The authors are undoubtedly right that the fortunes made by
entrepreneurs able to combine information with insights is unduly
rewarded. But apart from a general defense of the commons, public
sector enterprises, and of taxing unearned income, there is no
explicit discussion of the mechanisms by which such "unjust
deserts" should be reclaimed. Presumably, by inference, taxes
would somehow be imposed on the returns generated by investments and
royalties from knowledge resources. Or perhaps again by raising the
marginal rates on personal income. The moral grounds are convincing,
but the mechanisms remain unexplored. Here the Georgist philosophy can
offer insights that demonstrate its relevance today. Far from having
been superseded by the shift from agricultural and manufacturing
economies, the knowledge economy still arguably depends upon resource
rents with an inelastic supply -- namely "land." Knowledge
packets flow through the sites of market exchange just as always.
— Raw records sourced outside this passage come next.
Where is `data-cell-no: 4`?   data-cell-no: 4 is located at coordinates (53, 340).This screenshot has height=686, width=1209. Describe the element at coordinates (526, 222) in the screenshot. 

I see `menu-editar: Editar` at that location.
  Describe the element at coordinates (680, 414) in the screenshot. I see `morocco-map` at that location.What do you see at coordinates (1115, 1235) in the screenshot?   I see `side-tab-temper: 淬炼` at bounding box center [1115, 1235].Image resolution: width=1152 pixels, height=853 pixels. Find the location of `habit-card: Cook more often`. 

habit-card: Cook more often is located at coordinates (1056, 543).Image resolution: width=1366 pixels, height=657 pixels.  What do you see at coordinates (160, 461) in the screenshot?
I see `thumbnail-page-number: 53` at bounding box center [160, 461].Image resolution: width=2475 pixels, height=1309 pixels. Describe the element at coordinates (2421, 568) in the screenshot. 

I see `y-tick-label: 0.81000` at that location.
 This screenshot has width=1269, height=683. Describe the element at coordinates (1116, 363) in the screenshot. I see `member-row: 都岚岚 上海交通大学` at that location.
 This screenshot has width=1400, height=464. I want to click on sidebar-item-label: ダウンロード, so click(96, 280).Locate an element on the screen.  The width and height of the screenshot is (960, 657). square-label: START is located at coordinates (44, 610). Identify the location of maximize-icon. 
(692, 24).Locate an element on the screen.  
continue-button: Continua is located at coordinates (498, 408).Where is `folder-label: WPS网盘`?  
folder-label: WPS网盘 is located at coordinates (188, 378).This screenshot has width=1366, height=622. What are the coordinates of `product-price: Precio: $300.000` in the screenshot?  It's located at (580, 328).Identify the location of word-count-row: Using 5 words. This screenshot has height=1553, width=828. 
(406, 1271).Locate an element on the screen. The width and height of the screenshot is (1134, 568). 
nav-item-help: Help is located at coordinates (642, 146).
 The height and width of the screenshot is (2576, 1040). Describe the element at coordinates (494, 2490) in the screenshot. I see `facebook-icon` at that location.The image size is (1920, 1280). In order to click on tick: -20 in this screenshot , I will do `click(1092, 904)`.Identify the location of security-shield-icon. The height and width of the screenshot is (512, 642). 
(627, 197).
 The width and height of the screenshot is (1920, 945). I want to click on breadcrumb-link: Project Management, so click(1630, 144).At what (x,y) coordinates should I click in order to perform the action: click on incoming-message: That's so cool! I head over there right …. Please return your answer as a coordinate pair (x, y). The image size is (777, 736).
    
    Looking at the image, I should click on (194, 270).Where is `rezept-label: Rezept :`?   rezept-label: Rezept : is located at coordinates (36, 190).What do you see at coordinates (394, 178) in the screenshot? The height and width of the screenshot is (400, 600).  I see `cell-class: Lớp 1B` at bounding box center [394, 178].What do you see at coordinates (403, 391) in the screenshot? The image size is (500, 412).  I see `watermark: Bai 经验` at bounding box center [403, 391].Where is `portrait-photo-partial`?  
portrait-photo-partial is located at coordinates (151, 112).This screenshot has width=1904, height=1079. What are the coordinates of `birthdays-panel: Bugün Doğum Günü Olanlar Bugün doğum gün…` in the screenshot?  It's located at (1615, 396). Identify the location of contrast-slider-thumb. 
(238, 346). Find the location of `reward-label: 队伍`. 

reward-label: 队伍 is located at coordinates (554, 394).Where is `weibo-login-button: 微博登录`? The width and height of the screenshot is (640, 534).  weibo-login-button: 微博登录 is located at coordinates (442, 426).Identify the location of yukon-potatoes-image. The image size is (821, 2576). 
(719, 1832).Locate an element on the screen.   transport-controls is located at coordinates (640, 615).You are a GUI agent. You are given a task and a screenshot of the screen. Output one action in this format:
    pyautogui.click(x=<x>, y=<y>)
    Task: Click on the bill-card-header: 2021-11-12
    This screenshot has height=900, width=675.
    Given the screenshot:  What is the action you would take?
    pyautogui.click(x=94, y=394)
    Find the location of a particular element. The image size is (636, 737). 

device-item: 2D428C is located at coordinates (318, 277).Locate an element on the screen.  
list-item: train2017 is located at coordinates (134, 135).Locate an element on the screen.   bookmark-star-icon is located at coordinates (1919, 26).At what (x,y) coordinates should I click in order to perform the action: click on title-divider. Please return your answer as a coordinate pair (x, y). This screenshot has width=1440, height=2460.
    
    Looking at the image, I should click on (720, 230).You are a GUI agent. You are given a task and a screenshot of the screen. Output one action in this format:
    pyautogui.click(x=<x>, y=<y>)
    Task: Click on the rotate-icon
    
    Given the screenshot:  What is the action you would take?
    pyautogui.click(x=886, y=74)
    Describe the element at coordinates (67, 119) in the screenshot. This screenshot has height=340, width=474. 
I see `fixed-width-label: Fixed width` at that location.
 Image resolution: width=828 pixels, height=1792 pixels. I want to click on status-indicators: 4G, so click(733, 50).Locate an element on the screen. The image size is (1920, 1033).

Spectrum use, geo-spatial nodes, and other means of access long
understood continue to have site value just as do mineral and energy
resources -- in this sense "land" in all its forms remains
no less important.
Professor Mason Gaffney's venerable acronym ATCOR -- all taxes come
out of rent -- continues to be relevant; regardless where and what the
locus of taxes are, they ultimately translate to flows of rent. It
remains true that by taxing the bases where rents exist, all the
economic inefficiencies and distortions that otherwise obtain are
thereby avoided. But it also remains to be demonstrated how much
knowledge bases harbor rents. The challenge of the Georgist movement
is to identify and quantify those flows of rent so that the unjust
deserts, of which Alperovitz and Daly so eloquently speak, can be
recaptured and returned for their proper application.